Prompt ▸ Change "script table" to "results table" in the records, starting with the line that contains "Given: Select row 1 header in script table" and going on through the last line of the records. Write out only those lines, with everything else left as it is.

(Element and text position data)
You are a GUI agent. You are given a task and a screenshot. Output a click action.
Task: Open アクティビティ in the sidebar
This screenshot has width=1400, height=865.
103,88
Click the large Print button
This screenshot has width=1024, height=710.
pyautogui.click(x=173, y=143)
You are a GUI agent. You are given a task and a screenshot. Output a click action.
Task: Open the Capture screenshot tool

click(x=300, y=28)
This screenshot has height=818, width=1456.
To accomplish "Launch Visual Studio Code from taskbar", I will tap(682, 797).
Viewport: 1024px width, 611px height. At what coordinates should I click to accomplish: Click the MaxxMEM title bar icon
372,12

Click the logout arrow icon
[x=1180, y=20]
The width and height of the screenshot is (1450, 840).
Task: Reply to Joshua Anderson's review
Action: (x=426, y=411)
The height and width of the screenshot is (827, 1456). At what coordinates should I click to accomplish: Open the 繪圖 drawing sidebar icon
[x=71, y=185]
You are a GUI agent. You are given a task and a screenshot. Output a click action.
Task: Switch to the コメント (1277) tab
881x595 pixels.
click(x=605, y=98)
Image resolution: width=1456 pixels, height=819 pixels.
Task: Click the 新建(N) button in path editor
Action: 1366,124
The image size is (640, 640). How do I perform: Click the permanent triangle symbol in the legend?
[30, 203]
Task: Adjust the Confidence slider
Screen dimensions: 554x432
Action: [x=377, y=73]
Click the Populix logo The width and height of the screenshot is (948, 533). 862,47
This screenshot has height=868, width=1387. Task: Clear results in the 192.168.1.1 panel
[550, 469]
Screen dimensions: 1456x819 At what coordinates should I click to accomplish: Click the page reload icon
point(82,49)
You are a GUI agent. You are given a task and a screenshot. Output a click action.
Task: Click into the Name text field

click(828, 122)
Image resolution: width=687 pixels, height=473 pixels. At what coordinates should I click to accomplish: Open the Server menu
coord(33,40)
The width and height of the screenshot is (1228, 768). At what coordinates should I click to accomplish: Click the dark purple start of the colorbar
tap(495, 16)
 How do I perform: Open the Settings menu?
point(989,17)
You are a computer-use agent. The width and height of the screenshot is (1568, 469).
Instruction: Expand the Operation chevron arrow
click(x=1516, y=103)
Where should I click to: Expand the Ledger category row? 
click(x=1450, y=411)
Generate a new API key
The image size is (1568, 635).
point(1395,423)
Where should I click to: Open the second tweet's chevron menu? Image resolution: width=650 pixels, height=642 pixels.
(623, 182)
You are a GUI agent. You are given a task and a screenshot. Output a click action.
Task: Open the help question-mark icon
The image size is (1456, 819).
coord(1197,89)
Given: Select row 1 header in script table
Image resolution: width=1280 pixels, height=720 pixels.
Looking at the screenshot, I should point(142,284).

Result ▸
Given: Select row 1 header in results table
Image resolution: width=1280 pixels, height=720 pixels.
Looking at the screenshot, I should point(142,284).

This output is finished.